Find the string "computer" in the records. Copy each line that has it.

Task input:
-=-=-=-=-

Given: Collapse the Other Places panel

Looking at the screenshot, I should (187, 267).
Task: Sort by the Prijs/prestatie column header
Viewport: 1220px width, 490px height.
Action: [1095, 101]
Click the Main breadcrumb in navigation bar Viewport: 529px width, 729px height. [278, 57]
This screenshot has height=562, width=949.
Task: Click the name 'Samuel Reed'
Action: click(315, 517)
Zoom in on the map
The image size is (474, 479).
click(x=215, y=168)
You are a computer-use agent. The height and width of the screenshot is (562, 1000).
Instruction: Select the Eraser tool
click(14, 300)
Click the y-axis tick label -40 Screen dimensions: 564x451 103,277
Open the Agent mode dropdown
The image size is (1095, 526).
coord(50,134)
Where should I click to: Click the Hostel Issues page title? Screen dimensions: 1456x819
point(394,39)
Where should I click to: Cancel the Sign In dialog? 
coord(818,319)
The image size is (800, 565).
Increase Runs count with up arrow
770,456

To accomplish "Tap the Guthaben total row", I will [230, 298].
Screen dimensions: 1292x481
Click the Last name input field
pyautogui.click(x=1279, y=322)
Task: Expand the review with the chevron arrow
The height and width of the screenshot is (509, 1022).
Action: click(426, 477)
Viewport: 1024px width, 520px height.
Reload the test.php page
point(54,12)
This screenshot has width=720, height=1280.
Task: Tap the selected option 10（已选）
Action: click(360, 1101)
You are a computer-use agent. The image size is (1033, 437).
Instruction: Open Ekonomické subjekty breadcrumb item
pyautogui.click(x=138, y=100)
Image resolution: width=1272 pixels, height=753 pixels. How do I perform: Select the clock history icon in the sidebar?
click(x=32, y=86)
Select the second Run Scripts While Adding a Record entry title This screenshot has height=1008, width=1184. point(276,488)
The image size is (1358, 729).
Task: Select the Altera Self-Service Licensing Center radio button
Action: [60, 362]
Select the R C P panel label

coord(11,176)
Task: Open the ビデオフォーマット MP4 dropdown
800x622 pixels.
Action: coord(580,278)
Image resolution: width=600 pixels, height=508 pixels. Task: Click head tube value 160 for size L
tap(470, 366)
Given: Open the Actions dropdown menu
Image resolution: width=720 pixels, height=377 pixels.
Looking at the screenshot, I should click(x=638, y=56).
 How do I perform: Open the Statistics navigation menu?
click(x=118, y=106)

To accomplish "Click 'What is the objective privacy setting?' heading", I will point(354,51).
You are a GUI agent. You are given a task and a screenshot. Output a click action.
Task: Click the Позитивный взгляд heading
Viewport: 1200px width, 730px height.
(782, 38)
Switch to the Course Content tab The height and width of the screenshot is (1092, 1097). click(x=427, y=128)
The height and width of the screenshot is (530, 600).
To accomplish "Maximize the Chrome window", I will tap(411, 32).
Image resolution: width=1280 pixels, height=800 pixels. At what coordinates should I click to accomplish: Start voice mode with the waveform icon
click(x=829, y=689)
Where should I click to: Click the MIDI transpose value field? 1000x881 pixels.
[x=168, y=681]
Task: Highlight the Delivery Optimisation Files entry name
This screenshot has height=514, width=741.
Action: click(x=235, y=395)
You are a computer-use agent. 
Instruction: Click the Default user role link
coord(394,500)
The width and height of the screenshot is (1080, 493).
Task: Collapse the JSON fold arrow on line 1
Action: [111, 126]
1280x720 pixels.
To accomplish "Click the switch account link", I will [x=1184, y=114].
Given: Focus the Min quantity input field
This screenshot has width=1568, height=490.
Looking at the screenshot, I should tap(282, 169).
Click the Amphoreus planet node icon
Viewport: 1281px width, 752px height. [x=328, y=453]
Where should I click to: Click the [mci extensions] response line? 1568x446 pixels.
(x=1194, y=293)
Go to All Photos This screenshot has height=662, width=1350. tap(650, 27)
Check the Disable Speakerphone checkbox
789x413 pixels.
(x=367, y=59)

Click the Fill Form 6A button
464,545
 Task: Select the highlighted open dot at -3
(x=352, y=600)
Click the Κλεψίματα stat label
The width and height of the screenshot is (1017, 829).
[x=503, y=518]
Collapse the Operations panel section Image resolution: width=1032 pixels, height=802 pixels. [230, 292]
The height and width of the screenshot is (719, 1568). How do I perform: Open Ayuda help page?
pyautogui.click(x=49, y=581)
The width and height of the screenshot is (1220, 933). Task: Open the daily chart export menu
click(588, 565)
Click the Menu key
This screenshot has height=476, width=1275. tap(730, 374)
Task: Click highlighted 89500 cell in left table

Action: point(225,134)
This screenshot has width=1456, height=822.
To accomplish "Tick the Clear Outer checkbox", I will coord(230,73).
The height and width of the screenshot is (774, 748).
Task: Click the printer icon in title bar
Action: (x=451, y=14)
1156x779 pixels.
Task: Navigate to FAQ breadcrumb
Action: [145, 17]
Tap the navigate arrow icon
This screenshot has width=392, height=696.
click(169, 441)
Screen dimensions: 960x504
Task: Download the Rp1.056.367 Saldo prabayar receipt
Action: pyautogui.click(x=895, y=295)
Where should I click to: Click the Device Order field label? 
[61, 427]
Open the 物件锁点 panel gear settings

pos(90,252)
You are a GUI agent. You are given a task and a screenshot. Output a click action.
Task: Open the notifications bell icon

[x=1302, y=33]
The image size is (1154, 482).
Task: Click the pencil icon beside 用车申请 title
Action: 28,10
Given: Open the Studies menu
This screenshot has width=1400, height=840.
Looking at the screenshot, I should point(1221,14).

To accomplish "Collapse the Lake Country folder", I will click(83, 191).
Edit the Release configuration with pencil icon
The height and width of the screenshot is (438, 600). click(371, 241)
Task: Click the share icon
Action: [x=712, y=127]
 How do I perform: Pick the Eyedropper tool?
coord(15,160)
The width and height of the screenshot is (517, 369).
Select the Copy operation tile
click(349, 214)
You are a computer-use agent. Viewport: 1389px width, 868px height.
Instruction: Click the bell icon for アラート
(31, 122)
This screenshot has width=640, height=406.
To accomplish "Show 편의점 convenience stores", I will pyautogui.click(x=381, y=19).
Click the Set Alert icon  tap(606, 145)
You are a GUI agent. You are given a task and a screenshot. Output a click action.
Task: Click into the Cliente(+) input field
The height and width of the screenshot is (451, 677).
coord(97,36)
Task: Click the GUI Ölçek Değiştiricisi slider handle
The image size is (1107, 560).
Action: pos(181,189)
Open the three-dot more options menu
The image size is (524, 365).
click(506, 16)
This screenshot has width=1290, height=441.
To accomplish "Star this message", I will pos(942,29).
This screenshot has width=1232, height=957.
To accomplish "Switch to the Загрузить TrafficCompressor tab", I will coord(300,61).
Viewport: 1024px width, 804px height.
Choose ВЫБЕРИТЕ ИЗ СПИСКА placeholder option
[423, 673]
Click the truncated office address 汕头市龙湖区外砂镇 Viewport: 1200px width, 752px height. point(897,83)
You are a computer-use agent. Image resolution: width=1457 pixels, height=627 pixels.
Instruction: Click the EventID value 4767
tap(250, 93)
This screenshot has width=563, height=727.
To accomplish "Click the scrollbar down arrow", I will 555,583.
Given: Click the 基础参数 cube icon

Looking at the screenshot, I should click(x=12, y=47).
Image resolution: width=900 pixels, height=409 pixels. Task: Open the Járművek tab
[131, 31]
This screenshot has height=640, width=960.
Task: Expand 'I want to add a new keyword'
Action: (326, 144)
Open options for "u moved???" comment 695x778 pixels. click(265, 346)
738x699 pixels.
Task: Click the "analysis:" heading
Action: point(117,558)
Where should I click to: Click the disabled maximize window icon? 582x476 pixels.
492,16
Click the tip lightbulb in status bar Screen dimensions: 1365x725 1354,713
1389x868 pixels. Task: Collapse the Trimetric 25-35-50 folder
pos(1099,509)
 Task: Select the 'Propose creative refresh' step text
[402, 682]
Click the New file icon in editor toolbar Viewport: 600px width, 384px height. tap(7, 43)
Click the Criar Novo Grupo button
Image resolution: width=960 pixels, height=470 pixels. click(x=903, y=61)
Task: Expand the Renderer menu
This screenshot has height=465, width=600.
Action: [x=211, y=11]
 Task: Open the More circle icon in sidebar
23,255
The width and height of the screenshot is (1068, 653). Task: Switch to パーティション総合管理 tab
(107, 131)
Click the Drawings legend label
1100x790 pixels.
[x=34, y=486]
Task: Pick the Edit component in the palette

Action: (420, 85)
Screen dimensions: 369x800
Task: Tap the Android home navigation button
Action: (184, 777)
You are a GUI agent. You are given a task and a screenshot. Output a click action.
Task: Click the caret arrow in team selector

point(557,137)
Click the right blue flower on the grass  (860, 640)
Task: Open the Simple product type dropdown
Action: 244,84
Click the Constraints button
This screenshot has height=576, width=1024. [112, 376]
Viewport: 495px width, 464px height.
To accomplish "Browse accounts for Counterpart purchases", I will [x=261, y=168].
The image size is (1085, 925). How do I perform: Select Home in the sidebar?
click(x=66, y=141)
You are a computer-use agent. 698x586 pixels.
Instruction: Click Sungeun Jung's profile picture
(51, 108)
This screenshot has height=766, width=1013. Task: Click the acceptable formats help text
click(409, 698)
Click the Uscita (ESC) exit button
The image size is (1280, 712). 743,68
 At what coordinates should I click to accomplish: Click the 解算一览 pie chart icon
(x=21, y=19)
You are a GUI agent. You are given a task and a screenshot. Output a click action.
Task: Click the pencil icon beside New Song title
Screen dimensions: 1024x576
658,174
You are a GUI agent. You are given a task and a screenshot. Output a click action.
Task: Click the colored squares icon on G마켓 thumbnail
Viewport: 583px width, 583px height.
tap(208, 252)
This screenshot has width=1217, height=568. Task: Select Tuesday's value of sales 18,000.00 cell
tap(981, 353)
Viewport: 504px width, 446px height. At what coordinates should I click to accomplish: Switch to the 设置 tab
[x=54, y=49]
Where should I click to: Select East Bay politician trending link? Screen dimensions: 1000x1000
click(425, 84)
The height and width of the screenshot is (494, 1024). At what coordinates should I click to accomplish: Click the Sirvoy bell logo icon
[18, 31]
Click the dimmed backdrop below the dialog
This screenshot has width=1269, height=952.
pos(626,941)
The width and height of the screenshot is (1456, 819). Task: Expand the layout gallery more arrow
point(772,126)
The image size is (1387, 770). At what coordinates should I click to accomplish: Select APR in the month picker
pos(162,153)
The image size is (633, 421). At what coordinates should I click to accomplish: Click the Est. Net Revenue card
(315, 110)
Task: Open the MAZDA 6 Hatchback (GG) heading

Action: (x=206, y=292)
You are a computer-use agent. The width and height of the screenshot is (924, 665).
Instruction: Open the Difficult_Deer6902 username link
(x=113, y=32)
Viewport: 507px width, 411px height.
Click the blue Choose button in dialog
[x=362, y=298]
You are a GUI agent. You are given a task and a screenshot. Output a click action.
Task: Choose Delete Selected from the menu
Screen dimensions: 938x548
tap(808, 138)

-=-=-=-=-

Task result:
You are a computer-use agent. The height and width of the screenshot is (562, 1000).
You are a computer-use agent. The image size is (1033, 437).
You are a computer-use agent. 
You are a computer-use agent. Viewport: 1389px width, 868px height.
You are a computer-use agent. Image resolution: width=1457 pixels, height=627 pixels.
You are a computer-use agent. 698x586 pixels.
You are a computer-use agent. The width and height of the screenshot is (924, 665).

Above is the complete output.